Trump Administration’s ACA Replacement Bill Pushed to Post-Election
April 2—The Trump administration has switched to backing full repeal of the Affordable Care Act and to putting off replacement legislation until after the 2020 election. A lower court’s decision striking down the law is now before the 5th Circuit Court of Appeals.
The Trump Administration has shifted its stance on the Texas court case challenging the Affordable Care Act (ACA) now before the Fifth Circuit Court of Appeals.

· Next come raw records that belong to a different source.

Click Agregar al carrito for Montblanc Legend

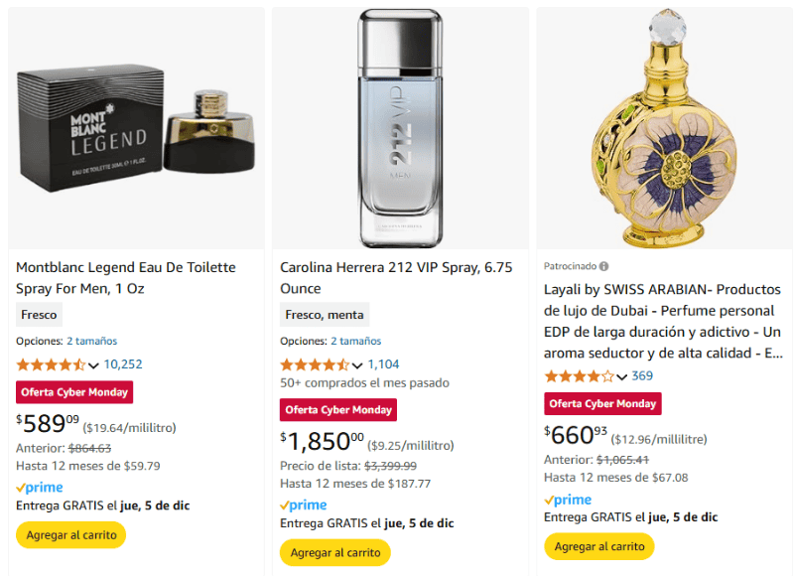click(70, 534)
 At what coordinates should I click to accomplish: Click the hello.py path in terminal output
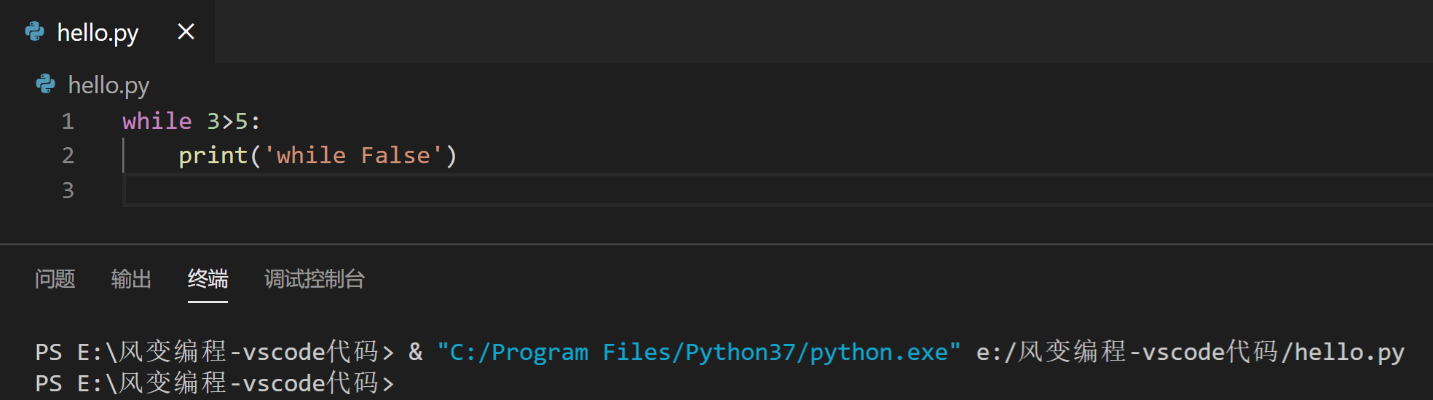[1190, 353]
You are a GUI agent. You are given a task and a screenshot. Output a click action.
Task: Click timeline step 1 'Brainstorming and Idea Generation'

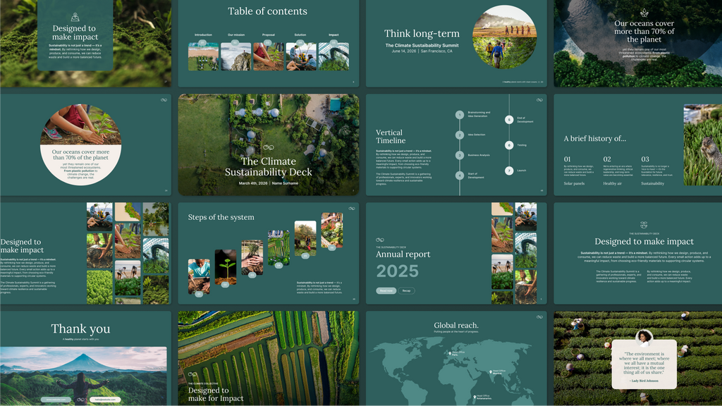459,115
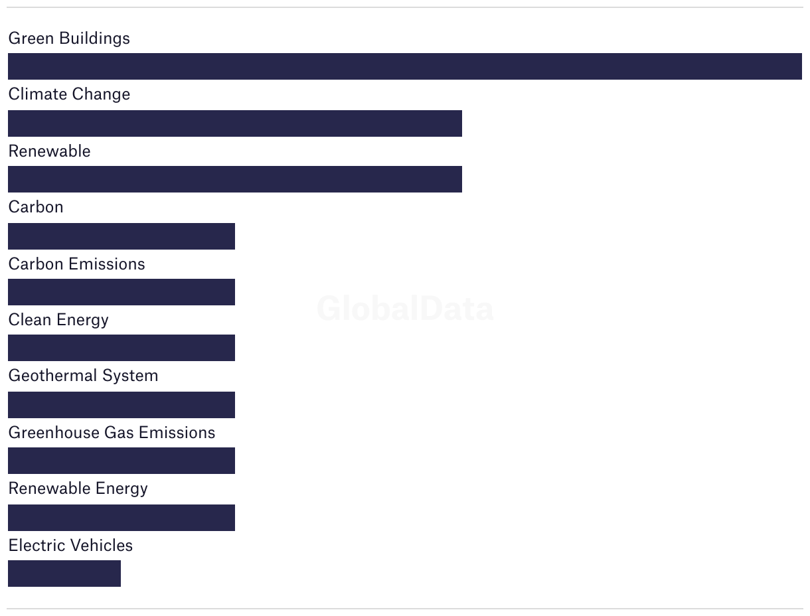
Task: Click the Greenhouse Gas Emissions label
Action: (112, 432)
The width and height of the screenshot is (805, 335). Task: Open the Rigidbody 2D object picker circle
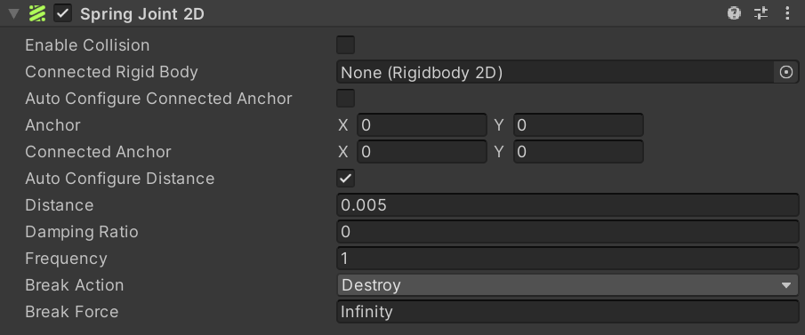coord(786,72)
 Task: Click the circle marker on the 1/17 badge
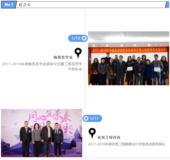(x=86, y=118)
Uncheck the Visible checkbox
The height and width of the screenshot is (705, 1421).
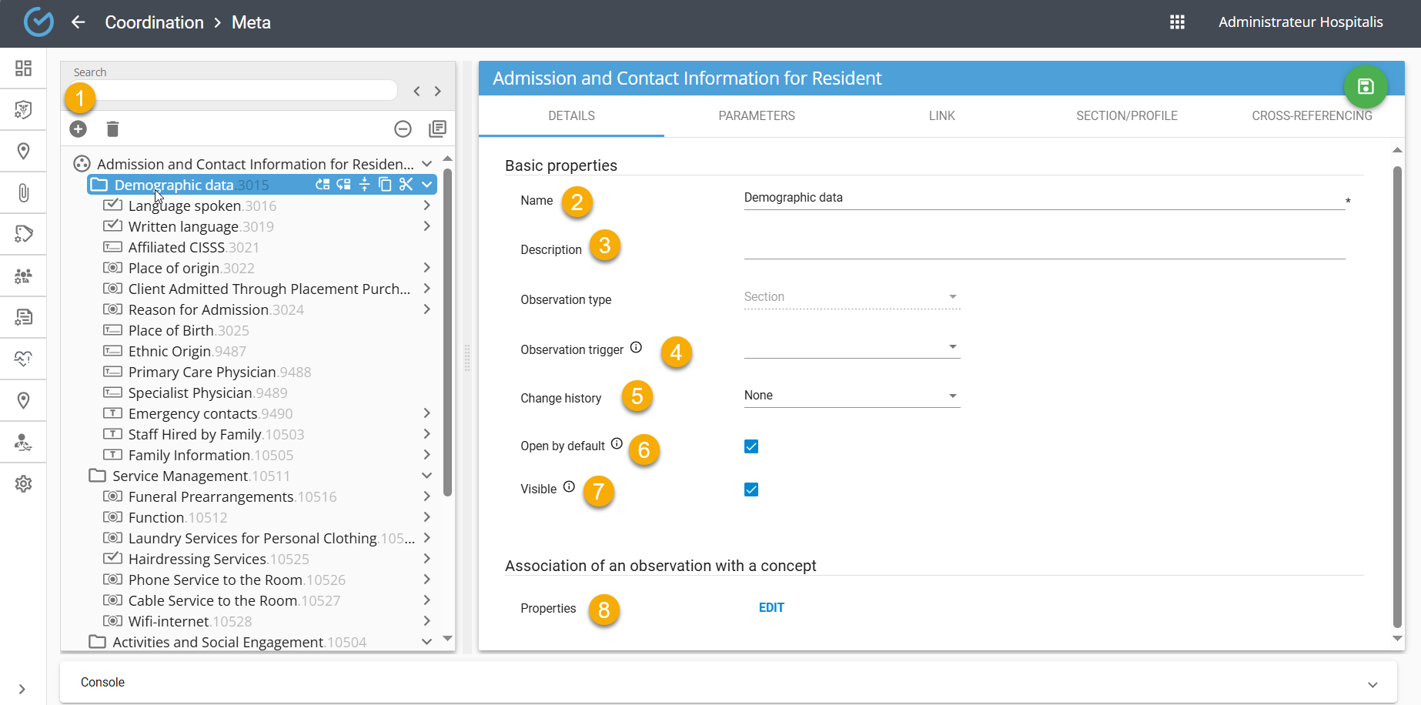(x=751, y=489)
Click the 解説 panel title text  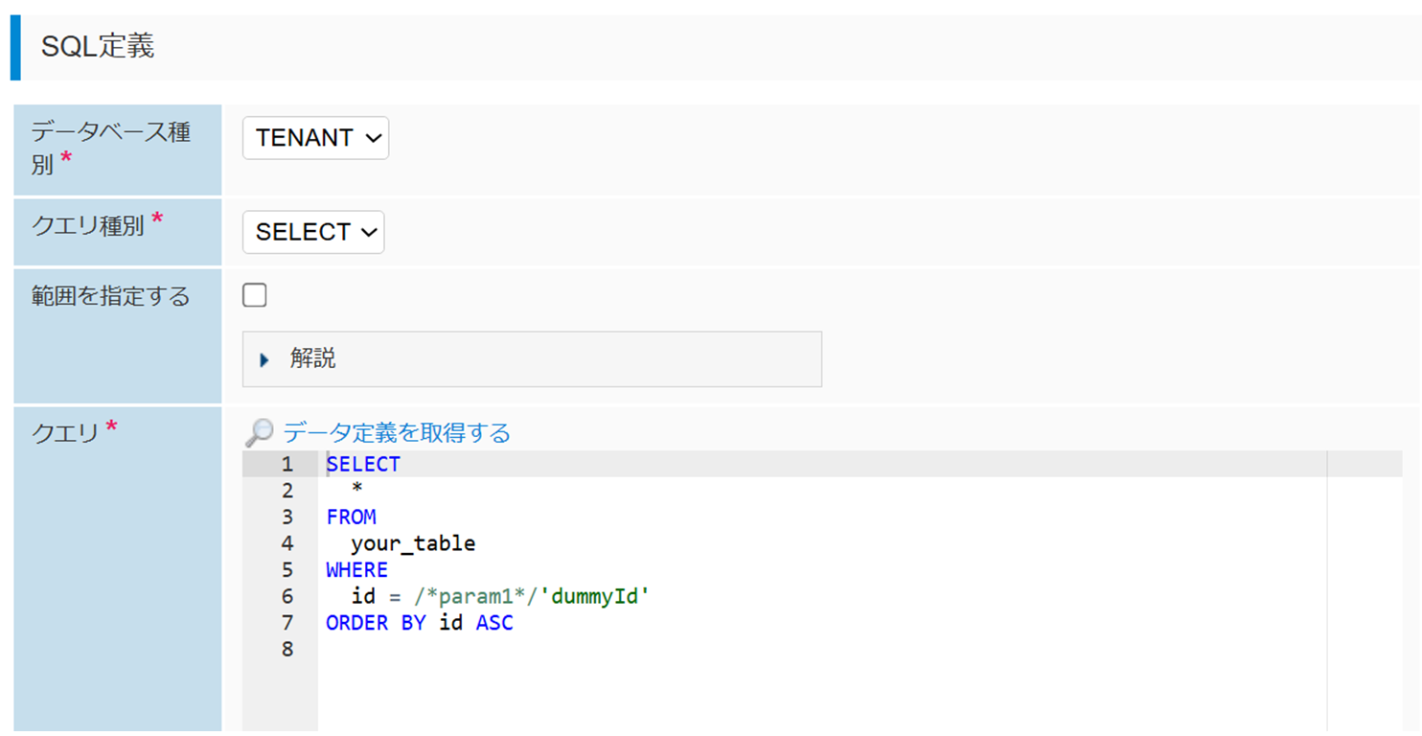312,359
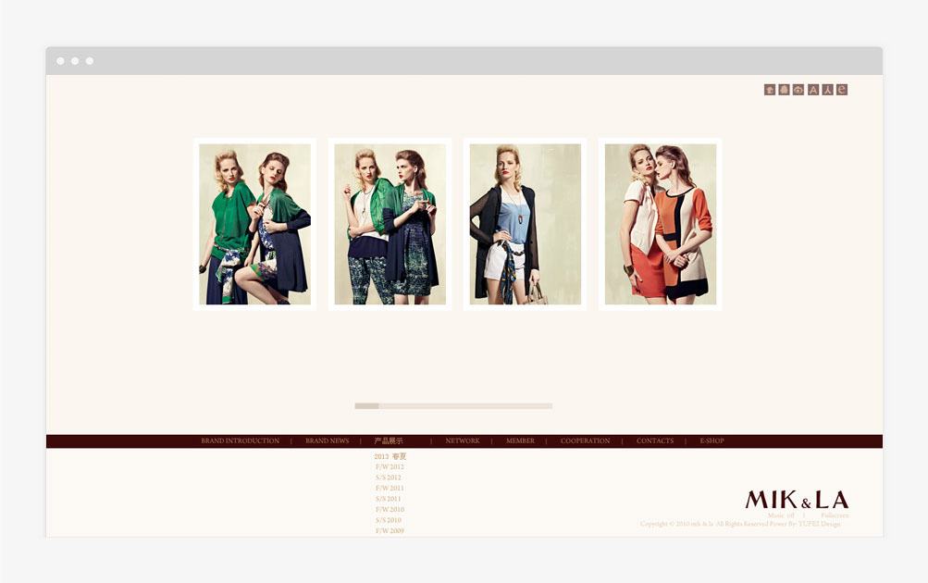Screen dimensions: 928x583
Task: Open the Contacts page link
Action: 654,441
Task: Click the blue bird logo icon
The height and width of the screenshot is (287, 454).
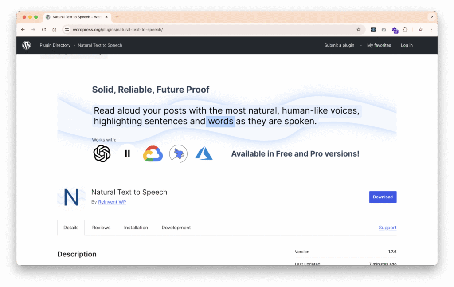Action: (x=178, y=153)

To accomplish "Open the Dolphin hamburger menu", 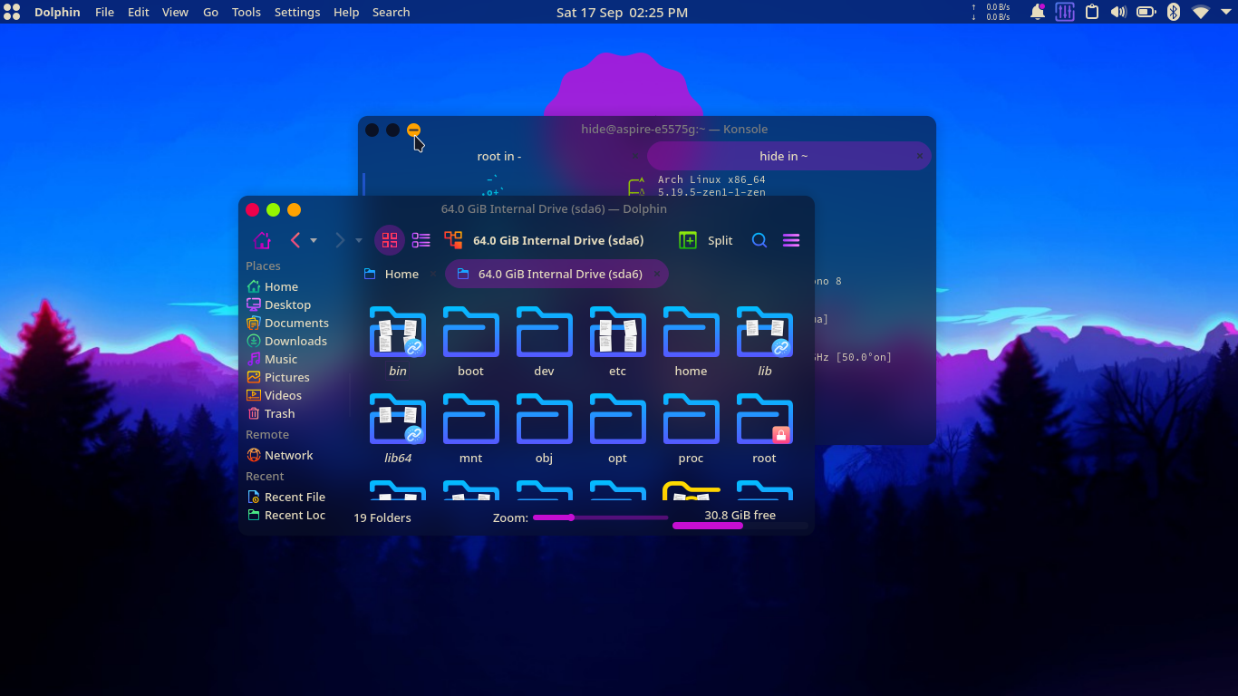I will pyautogui.click(x=790, y=240).
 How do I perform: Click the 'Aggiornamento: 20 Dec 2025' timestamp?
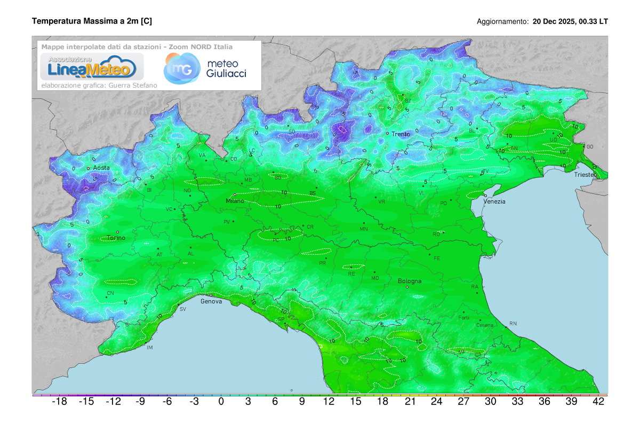click(x=542, y=22)
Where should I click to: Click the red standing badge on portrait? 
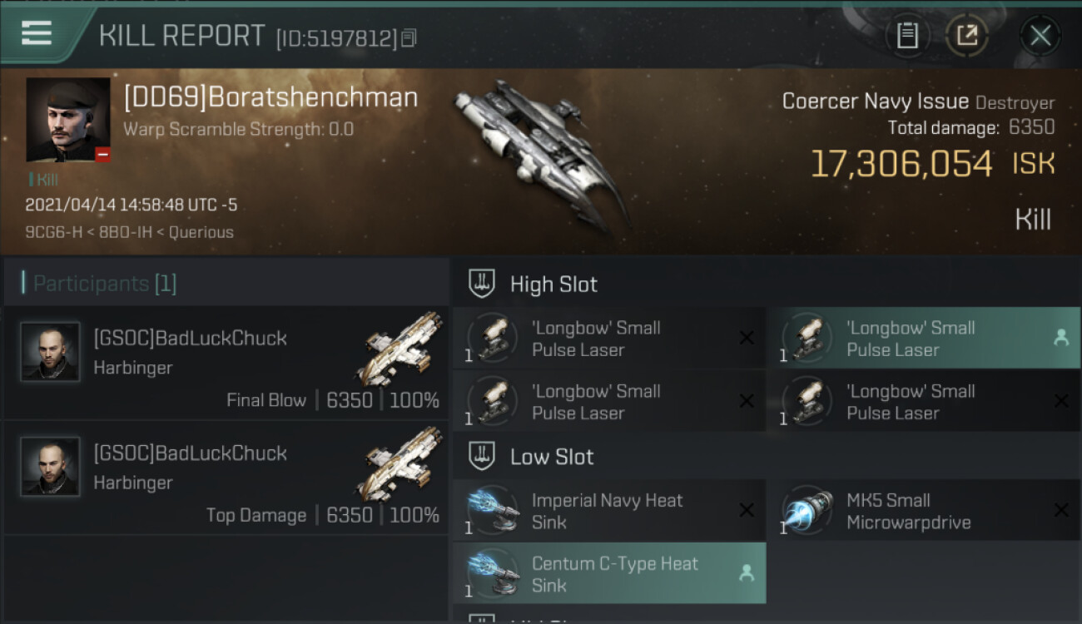(x=102, y=155)
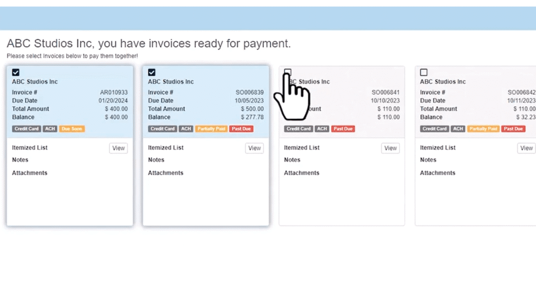Click the invoice number AR010933

(114, 93)
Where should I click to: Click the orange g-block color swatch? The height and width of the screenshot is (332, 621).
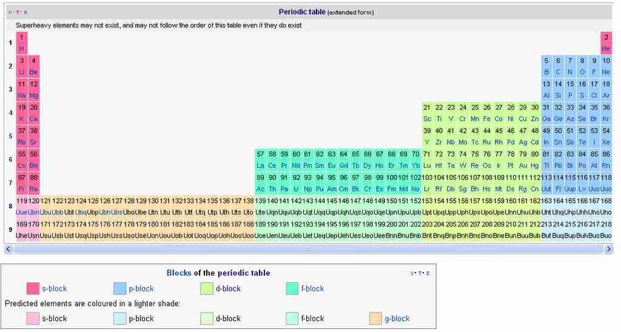click(375, 319)
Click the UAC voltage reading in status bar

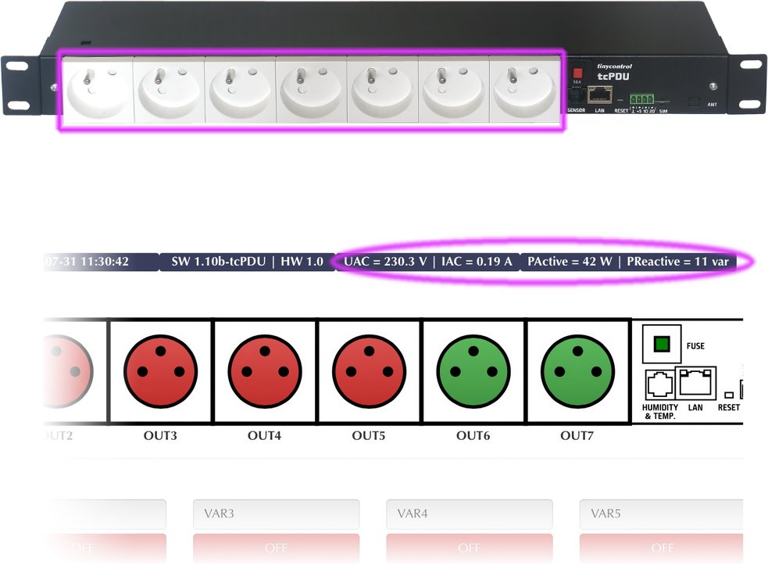pyautogui.click(x=385, y=261)
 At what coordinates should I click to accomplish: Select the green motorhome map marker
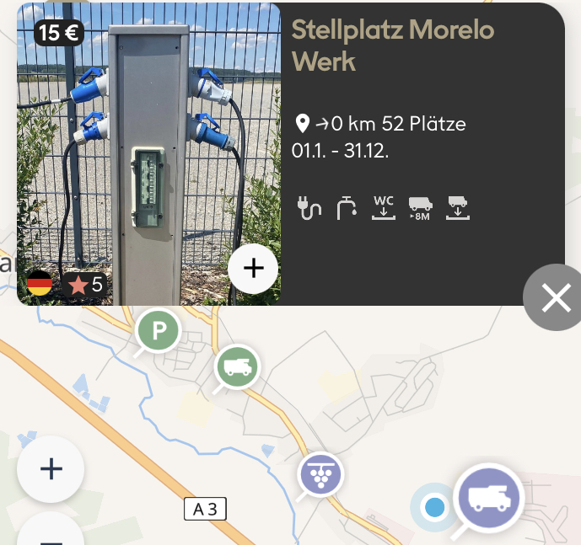238,367
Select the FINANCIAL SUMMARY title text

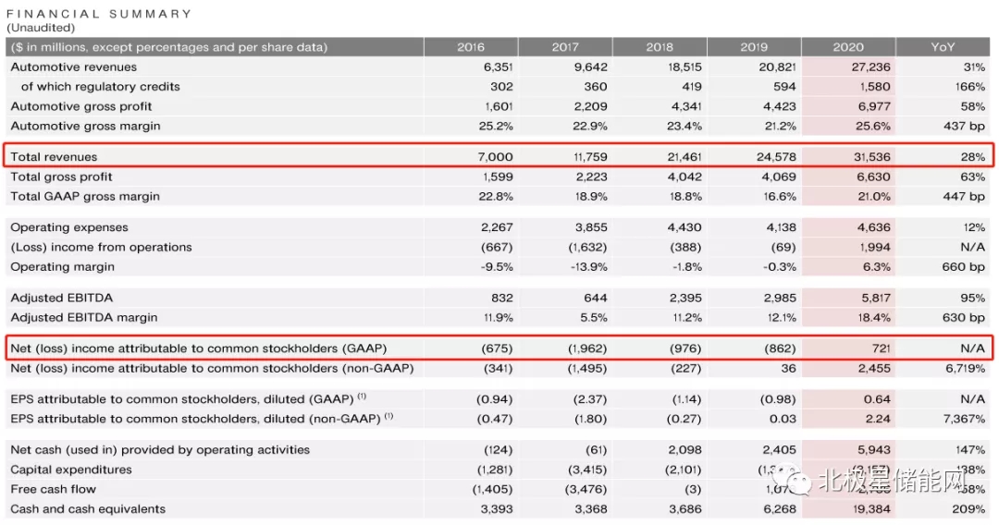click(99, 14)
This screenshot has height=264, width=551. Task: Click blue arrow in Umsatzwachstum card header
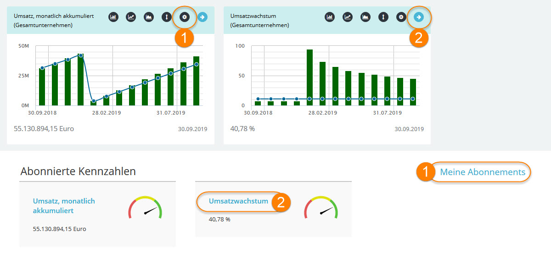point(418,17)
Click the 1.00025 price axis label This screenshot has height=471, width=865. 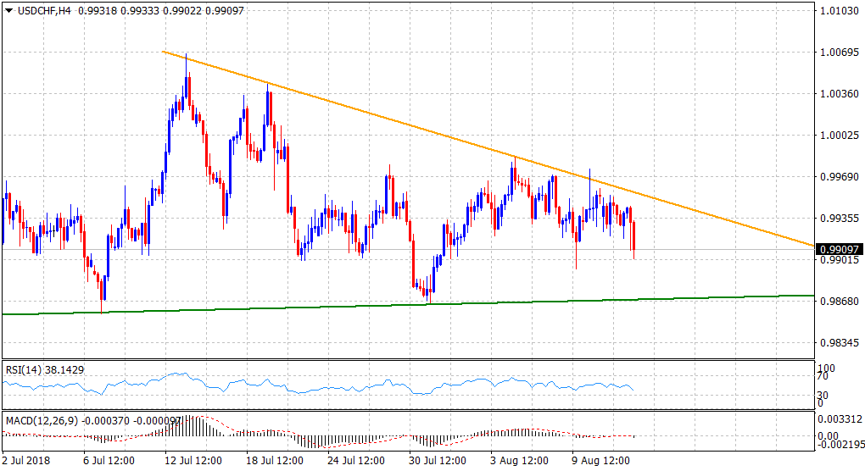(838, 136)
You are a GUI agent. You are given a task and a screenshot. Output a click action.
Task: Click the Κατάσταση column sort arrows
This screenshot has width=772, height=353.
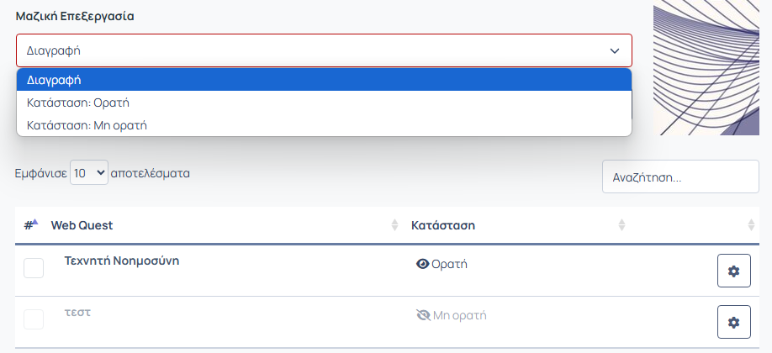coord(621,225)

A Justice Department memo earlier last week backed the case that would overturn the entirety of the ACA. In response, the Hill is reporting that the Trump Administration (Department of Health and Human Services) will submit a healthcare plan to Congress this year.
Marc Short, vice president Mike Pence’s chief of staff is quoted as saying, “What you will see as far as Republican plans that will be offered will provide again insurance across state lines, will be able to look to reduce premiums and provide more freedom…” Politico and other outlets are reporting that this announcement caught many, if not all, Republican senators and congressmen off guard.
On Tuesday, after considering feedback from Republican congressman and senators about the political risks of pursuing repeal and replace legislation, announced it was postponing efforts until after the 2020 election.
There are a lot of things that keep me up at night. Right now, this isn’t in the top five. Although it’s an understatement to say any sweeping changes to the ACA would be highly disruptive, any effort to wholesale replace, much less repeal the ACA, is a non-starter with Democrats holding a majority in the House (unless there were some catalyst that repealed the ACA).
Texas Attorney General Ken Paxton’s challenge to the ACA could be that catalyst. That case is currently in front of the Fifth Circuit Court of Appeals and may make its way to the Supreme Court. Most observers believe that will take at least a year.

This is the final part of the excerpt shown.